• _SUPPLIED INFORMATION_:
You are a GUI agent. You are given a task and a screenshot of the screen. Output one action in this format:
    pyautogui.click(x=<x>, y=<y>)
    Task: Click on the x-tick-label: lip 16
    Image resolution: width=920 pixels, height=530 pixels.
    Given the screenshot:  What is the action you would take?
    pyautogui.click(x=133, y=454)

• _WHAT YOU WILL DO_: Rewrite the rows above, replacing each "screenshot" with "screen capture" and leaving everything else as it is.

• _OUTPUT FOR THIS EXERCISE_:
You are a GUI agent. You are given a task and a screen capture of the screen. Output one action in this format:
    pyautogui.click(x=<x>, y=<y>)
    Task: Click on the x-tick-label: lip 16
    Image resolution: width=920 pixels, height=530 pixels.
    Given the screen capture:  What is the action you would take?
    pyautogui.click(x=133, y=454)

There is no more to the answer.